EXERCISE INSTRUCTIONS:
1/ According to the passage on a devotee's qualities, over how many ślokas are the qualities spread?
2/ Duplicate the passage on a devotee's qualities, starting at "Yesterday I was" and ending at "something inspirational there.".

ARTICLE:
____________________
Yesterday I was talking about qualities of a devotee as they were described by Kṛṣṇa in His reply to Uddhava. They are spread over four ślokas (SB 11.11.29-32) and I finished only one, seven features out of twenty-eight in total. When I looked at the same list today, however, nothing stood out of the ordinary and so I am kind of disappointed. Let’s see if I can still find something inspirational there.
Next quality, after endeavoring for the welfare of others, is freedom from desires, kāmair ahata-dhī. Exact translation is intelligence undisturbed by kāma. It’s a great one but not specifically devotional, all transcendentalists must have it to be called transcendentalists. In the purport explanation of this quality is the longest of all, and probably for a good reason because this point is deeper than it looks at first.
____________________
Data entries:
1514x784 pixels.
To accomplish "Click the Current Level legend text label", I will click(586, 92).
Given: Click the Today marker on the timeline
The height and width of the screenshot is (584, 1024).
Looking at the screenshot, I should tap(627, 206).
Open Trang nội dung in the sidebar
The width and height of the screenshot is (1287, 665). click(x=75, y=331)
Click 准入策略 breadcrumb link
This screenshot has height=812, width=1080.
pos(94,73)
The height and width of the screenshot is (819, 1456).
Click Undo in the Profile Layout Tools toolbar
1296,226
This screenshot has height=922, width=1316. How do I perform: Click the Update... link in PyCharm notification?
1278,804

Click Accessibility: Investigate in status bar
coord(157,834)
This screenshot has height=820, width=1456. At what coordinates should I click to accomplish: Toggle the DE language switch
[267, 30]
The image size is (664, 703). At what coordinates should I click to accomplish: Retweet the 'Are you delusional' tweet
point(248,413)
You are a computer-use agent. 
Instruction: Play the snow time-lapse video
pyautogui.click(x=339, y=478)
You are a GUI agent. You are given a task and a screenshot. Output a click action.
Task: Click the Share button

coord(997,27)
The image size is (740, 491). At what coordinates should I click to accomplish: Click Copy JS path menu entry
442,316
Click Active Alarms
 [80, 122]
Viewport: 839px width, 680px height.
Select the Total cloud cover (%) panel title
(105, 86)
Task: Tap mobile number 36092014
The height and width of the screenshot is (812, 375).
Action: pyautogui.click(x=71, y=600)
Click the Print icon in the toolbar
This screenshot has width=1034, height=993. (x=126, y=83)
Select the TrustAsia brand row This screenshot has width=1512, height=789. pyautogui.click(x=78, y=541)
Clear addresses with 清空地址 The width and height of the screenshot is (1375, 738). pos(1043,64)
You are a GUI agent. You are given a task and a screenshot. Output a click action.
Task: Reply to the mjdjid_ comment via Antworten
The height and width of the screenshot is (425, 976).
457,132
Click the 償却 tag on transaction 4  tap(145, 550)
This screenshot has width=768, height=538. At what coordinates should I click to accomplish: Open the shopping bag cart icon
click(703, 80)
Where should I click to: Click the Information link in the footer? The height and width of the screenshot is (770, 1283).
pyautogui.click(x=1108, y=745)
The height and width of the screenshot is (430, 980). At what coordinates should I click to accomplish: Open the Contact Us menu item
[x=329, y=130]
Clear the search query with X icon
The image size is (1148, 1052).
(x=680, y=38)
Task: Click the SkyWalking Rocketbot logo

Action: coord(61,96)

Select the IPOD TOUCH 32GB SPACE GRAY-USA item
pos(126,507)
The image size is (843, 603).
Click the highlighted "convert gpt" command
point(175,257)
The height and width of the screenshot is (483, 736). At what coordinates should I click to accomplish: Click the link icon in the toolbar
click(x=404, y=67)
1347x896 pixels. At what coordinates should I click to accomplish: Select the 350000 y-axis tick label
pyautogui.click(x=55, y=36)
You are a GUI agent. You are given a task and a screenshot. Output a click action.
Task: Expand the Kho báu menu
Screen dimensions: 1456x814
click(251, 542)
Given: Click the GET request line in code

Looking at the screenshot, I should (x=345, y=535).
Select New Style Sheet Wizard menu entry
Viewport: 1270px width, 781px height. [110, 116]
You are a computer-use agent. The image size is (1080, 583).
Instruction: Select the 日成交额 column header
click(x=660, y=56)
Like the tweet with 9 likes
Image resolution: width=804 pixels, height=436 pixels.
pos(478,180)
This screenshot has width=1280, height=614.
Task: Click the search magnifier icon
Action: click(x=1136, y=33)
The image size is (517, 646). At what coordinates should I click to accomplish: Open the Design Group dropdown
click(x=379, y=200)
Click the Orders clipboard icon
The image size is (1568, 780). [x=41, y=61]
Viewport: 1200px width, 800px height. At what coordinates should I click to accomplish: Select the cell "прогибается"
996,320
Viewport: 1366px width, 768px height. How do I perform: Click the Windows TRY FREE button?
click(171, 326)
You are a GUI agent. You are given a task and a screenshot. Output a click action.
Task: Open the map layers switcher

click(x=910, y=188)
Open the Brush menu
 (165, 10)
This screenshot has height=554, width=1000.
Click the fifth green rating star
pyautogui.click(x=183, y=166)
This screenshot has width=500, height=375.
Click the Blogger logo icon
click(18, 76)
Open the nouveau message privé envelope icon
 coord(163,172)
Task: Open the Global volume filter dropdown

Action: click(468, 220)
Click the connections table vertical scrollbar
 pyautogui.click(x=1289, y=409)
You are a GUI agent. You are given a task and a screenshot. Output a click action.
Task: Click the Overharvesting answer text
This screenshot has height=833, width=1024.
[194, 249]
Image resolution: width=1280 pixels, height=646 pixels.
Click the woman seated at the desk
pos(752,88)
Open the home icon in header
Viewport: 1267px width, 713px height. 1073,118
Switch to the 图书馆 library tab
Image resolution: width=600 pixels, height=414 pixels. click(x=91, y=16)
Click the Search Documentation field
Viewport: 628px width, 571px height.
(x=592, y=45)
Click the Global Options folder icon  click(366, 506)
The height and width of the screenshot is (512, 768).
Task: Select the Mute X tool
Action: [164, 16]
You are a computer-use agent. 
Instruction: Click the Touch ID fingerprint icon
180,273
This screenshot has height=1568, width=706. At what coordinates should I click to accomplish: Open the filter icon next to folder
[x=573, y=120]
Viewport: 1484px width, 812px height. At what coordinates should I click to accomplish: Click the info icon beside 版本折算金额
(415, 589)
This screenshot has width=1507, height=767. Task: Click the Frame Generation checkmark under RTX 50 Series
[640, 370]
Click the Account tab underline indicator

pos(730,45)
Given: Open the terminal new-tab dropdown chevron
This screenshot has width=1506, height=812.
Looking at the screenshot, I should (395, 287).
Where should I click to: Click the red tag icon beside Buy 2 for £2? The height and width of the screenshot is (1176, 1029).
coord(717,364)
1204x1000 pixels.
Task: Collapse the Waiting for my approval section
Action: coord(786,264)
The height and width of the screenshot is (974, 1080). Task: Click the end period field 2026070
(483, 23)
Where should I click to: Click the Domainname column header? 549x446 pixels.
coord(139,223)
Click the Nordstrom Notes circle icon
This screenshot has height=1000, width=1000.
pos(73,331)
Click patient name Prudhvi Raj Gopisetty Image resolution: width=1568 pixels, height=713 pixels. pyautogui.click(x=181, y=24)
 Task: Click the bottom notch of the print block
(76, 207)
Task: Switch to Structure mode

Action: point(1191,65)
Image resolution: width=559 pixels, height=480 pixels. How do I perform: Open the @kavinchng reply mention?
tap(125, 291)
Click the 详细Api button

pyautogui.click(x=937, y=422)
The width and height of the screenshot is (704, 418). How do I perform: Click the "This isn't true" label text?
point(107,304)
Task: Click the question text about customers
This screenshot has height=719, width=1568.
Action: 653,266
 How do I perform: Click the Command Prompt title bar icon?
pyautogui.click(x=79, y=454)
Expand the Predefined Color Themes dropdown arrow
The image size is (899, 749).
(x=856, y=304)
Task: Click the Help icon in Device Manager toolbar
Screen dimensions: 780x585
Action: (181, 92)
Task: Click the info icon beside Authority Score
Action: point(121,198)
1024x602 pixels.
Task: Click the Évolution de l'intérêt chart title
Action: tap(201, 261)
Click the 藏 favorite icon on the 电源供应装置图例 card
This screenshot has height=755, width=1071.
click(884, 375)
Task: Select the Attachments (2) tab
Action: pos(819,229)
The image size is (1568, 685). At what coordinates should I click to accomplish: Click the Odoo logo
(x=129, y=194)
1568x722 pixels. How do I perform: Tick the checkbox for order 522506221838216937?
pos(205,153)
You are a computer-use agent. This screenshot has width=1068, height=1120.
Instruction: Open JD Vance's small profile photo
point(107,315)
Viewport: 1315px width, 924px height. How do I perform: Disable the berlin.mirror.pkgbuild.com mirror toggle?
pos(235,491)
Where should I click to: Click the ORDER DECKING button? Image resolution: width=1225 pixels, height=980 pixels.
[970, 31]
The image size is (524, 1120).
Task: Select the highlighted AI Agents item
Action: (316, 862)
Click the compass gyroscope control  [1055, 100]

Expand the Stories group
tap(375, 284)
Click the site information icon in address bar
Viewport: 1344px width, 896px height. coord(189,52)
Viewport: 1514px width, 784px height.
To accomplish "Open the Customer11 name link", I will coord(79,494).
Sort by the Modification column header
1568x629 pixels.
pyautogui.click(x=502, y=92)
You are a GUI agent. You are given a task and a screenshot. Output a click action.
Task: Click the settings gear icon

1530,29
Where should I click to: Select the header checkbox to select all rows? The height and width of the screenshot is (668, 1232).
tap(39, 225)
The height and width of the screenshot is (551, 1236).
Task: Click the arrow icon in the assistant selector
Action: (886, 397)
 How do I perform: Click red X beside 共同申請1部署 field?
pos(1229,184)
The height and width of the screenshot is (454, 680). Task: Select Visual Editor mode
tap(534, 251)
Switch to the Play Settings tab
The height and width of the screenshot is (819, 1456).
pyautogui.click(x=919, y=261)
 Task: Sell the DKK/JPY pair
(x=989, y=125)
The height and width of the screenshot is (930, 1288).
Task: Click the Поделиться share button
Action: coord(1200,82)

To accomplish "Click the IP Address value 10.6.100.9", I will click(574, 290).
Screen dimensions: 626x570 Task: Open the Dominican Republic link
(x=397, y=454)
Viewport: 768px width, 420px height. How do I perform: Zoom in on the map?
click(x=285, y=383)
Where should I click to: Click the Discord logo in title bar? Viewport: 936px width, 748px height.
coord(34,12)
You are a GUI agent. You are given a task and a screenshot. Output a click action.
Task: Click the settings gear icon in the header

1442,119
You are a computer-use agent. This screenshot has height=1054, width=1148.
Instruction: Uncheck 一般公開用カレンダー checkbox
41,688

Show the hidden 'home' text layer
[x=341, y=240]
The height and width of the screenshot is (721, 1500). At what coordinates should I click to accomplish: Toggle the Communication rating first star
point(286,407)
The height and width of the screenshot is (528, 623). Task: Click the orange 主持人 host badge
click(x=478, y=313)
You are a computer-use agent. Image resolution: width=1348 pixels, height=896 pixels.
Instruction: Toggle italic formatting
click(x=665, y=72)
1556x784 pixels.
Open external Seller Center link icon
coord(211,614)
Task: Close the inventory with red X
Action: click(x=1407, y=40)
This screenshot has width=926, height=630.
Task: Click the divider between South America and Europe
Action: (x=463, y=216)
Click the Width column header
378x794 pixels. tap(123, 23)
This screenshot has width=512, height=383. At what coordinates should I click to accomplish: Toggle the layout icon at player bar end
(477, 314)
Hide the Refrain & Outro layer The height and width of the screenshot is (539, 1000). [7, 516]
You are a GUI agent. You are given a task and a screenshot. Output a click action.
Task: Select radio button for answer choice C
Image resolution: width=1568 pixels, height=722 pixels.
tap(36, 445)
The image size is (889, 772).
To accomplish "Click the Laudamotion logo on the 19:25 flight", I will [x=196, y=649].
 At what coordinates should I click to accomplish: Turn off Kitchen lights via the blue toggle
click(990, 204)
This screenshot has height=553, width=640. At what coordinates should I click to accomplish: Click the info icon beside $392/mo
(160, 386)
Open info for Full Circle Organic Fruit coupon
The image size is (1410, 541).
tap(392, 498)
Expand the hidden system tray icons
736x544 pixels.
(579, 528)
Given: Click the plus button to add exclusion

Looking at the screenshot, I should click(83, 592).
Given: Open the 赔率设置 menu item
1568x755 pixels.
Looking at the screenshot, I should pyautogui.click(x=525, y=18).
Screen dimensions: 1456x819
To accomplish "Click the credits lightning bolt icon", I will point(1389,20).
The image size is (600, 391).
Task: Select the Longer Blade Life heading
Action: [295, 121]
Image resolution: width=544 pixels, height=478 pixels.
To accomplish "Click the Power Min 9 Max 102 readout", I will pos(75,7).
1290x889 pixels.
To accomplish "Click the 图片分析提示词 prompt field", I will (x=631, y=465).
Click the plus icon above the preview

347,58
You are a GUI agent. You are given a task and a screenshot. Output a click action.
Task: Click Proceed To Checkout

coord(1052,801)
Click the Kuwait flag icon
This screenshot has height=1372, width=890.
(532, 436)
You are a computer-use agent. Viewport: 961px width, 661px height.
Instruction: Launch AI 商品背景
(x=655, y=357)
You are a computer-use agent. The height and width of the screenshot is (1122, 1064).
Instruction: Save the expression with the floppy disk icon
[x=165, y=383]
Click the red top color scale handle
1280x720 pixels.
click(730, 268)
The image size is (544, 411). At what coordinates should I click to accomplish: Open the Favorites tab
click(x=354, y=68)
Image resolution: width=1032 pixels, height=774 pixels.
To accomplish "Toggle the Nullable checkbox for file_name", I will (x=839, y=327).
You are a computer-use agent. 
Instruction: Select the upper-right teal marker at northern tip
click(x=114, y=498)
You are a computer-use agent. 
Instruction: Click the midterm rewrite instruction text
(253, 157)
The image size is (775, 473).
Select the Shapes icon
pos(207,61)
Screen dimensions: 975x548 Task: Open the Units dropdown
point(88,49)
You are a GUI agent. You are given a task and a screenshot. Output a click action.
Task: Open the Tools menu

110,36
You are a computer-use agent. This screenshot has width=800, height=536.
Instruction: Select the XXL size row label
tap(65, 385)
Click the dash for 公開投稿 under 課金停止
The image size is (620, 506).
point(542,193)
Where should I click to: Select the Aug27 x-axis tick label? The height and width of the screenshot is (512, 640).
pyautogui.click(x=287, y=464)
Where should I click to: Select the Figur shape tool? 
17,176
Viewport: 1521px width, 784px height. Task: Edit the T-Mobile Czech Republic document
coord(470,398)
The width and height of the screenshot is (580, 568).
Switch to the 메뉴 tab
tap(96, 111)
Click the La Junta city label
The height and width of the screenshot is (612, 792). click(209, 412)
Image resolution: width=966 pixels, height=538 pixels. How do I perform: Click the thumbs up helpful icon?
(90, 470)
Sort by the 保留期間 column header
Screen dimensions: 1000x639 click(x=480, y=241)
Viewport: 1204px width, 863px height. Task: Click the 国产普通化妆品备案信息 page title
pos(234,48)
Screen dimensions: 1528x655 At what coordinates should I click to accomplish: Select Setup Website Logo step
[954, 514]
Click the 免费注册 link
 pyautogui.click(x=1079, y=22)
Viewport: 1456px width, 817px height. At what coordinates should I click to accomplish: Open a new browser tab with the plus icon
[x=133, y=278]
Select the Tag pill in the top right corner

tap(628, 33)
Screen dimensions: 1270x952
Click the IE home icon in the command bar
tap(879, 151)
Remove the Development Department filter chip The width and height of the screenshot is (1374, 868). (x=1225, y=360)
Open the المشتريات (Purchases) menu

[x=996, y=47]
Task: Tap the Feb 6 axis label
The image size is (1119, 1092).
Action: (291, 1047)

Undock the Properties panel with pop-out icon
____________________
ANSWERS TO THE EXERCISES:
1/ Four ślokas (SB 11.11.29-32).

2/
Yesterday I was talking about qualities of a devotee as they were described by Kṛṣṇa in His reply to Uddhava. They are spread over four ślokas (SB 11.11.29-32) and I finished only one, seven features out of twenty-eight in total. When I looked at the same list today, however, nothing stood out of the ordinary and so I am kind of disappointed. Let’s see if I can still find something inspirational there.